There are a number of reasons behind the recent upturn in M&A activity. The valuation gap between buyers and sellers has now started to close which has enabled deals to happen. Interestingly companies have been willing to put more flexible deal structures in place, mitigating downside risk for buyers and creating upside for sellers, with creative solutions being found to address issues relating to decommissioning liability and oil price for example.
What does this mean for exploration? It’s no doubt a positive in my mind. These deals put assets, and their exploration upside, into the hands of companies that are willing to invest. More wells will be drilled as a result of these transactions as their new owners seek growth and material returns from their acquired positions. Many analysts expect further upstream M&A activity over the remainder of the year and into 2018.

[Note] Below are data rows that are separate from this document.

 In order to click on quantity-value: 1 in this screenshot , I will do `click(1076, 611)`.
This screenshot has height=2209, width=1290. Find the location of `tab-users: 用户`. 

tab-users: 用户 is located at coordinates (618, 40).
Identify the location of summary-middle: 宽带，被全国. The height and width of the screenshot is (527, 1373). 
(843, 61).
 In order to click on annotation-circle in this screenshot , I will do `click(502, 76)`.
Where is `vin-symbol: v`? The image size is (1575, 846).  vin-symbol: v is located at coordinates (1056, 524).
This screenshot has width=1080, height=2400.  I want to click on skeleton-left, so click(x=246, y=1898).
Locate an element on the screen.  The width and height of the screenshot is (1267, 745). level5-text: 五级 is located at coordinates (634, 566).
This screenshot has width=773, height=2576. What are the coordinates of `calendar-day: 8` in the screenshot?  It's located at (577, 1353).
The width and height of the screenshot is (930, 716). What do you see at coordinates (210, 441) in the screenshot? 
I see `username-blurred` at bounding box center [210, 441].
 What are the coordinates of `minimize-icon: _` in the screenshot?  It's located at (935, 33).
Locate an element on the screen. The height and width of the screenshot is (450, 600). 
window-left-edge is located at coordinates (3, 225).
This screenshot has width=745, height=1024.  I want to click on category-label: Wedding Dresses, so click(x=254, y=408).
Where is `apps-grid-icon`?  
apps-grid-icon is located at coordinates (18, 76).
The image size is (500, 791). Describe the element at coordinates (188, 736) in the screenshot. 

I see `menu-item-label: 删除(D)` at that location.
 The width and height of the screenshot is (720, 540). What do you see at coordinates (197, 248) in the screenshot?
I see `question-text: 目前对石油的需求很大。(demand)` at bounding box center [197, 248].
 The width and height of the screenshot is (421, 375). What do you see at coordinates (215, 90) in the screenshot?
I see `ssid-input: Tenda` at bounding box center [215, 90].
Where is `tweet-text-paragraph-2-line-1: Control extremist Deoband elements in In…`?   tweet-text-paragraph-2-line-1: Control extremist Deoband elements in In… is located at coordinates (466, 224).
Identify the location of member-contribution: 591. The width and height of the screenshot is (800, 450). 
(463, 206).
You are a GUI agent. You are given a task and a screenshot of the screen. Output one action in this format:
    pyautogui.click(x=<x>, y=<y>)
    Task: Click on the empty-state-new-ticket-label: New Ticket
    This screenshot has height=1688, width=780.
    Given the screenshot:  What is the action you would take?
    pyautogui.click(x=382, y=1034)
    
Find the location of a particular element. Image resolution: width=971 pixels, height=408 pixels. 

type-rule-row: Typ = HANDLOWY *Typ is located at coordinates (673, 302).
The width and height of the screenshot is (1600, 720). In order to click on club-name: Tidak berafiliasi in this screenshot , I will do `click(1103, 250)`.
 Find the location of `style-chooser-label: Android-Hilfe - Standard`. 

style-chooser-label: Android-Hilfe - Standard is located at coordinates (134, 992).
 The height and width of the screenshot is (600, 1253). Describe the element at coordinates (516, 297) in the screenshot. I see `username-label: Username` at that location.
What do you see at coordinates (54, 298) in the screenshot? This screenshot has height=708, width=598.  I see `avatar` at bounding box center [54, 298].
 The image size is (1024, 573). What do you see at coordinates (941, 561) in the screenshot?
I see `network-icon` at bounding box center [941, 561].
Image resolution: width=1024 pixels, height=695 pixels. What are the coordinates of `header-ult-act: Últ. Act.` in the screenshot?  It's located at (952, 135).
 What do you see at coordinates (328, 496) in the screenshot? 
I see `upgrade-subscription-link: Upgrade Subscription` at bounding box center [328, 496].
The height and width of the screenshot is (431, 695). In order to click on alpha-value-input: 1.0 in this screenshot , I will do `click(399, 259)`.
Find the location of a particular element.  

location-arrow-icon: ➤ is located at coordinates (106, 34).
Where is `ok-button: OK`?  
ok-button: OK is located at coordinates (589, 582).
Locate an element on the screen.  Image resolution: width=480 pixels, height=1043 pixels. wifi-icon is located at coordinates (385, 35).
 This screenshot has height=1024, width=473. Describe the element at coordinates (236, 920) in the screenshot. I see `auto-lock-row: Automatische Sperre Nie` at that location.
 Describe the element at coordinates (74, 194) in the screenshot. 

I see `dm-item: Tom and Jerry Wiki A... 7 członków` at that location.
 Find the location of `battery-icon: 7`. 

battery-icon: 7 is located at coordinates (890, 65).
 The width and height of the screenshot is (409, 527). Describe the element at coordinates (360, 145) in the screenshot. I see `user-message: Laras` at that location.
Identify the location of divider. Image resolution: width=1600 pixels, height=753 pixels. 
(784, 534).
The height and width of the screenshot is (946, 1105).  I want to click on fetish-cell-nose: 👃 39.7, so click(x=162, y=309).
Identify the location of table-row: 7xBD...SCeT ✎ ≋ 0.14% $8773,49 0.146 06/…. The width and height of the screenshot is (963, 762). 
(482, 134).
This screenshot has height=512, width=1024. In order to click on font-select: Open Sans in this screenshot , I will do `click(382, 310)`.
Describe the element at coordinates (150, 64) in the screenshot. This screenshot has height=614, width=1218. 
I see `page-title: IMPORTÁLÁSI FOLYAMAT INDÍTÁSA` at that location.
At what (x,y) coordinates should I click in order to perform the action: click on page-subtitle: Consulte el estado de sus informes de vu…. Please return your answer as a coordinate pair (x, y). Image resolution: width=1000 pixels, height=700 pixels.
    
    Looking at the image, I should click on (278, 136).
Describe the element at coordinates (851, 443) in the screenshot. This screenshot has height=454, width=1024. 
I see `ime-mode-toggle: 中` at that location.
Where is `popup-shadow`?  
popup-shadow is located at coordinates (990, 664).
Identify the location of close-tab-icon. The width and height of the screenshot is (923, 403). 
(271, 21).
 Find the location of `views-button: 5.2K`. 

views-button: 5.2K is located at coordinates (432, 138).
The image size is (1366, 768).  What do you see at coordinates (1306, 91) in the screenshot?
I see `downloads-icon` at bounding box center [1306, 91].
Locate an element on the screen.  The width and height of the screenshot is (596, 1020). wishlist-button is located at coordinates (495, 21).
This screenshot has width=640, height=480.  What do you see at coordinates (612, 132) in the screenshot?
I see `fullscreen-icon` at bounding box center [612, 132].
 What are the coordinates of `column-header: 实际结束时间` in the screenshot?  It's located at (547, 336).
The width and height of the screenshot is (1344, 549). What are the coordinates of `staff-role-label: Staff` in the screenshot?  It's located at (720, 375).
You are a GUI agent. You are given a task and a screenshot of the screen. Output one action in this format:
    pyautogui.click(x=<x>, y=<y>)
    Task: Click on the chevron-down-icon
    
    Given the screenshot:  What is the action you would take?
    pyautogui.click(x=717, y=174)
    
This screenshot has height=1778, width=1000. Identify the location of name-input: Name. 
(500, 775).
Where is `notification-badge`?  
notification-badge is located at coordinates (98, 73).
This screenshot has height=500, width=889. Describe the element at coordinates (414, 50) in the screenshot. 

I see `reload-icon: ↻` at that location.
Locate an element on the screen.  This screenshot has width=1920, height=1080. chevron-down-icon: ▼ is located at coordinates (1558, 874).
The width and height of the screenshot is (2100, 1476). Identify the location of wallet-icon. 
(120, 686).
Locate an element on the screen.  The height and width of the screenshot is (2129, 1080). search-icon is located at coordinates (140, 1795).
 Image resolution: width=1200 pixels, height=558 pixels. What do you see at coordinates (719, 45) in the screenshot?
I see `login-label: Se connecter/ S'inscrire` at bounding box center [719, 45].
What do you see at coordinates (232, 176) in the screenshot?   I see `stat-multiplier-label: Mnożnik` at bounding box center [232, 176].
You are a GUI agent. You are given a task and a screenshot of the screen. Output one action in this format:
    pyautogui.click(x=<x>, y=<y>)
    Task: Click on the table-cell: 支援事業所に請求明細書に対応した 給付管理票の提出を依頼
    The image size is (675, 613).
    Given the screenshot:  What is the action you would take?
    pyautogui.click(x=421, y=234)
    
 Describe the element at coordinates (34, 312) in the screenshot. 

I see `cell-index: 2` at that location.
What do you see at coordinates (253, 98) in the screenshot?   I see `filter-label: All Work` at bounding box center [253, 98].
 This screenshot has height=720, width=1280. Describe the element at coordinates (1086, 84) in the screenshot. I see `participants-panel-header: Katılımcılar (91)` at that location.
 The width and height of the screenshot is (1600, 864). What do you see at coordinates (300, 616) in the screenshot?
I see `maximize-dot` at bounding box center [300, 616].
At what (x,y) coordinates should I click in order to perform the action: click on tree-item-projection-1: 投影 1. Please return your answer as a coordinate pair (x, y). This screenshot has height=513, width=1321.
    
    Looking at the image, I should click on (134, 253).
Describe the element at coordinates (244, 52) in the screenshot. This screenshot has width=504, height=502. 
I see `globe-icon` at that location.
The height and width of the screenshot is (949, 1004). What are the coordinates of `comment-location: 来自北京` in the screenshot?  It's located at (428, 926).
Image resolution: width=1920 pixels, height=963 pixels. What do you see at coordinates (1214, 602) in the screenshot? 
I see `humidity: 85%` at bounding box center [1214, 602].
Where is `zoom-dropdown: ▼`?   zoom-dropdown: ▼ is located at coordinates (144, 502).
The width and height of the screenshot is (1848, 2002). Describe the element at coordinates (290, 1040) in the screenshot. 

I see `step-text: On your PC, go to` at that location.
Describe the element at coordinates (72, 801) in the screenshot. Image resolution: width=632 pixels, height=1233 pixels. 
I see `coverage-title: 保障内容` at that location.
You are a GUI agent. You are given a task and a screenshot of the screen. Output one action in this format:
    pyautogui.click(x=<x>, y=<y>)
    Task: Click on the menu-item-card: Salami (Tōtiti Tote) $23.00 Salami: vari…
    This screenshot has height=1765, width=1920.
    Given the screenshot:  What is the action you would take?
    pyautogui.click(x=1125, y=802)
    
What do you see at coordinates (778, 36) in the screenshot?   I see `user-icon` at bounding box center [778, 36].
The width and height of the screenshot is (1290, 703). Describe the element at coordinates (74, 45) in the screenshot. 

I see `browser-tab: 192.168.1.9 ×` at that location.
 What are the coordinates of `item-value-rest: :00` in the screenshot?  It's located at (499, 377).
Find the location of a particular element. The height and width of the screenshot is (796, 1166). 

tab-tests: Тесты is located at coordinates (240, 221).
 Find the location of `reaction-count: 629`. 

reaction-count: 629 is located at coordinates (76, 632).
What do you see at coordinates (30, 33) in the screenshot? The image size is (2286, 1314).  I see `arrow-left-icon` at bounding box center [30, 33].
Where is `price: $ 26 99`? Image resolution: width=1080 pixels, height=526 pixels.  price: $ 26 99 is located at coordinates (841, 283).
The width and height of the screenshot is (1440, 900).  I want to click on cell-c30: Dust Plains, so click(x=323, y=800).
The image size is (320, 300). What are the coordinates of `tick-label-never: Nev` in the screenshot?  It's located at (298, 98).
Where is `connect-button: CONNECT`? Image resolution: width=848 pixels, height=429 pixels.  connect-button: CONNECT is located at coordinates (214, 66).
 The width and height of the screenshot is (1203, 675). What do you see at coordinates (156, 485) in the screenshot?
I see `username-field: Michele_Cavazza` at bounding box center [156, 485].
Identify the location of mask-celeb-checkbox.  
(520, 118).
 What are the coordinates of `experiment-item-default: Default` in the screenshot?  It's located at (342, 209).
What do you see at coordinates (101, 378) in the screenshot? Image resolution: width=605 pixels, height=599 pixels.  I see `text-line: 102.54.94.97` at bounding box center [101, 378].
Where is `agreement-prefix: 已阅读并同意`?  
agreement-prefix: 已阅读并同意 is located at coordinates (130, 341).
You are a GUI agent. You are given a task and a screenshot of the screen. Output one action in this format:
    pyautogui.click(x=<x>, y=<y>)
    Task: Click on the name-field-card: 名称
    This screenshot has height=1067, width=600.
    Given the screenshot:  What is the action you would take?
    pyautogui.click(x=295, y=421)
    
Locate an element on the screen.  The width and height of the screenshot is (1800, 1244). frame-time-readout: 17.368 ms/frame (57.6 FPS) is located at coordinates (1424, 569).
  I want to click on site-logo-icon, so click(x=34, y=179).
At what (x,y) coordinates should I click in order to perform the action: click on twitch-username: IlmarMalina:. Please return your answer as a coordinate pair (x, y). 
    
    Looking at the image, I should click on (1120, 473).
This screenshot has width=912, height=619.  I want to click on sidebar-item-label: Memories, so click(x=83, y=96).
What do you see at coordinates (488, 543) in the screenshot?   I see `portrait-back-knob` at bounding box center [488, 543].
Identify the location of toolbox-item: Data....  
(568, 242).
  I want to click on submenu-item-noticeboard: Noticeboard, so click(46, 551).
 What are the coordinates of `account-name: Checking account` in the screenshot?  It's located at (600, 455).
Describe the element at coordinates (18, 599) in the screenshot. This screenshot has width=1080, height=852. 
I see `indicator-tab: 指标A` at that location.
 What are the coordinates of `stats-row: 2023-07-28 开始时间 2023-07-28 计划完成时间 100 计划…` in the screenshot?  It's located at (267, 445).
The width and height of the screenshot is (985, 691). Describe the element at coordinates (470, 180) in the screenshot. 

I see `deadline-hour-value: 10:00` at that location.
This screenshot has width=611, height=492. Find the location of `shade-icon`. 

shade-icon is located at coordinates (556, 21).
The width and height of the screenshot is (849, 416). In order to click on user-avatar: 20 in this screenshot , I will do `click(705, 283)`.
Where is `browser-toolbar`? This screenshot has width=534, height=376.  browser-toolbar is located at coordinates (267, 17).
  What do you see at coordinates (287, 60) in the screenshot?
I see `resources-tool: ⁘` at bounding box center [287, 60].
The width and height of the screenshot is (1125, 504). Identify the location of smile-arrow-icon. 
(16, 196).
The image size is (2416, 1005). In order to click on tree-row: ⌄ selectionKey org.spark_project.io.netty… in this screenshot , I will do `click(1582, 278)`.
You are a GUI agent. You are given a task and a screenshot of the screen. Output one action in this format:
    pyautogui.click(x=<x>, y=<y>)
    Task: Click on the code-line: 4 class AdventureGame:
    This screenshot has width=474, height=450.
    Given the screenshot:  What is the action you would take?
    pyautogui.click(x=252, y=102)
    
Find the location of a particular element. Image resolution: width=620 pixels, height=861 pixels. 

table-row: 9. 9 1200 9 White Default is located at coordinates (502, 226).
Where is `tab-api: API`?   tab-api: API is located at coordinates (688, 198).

Now onto PESGB matters. With upcoming elections for the 2018 Executive Council, this is your chance to nominate, or be nominated, to join my successor Neil Frewin and his team next year. It’s an exciting time for the PESGB. We have had a tough couple of years financially, but we have come out of this challenging patch more efficient, stronger and with an even better membership offering. There are a total of five Council roles up for election this year – President Elect, Aberdeen Elect, Outreach Director, Education & Training Director and Young Professional Director. From my personal perspective it has been a hugely enjoyable and rewarding experience serving on Council so far, and I could not recommend it more. With strong support from Maria and her excellent PESGB Office team, this represents an opportunity for you, or your nominee, to have a very real impact on the Society, the industry and the wider public.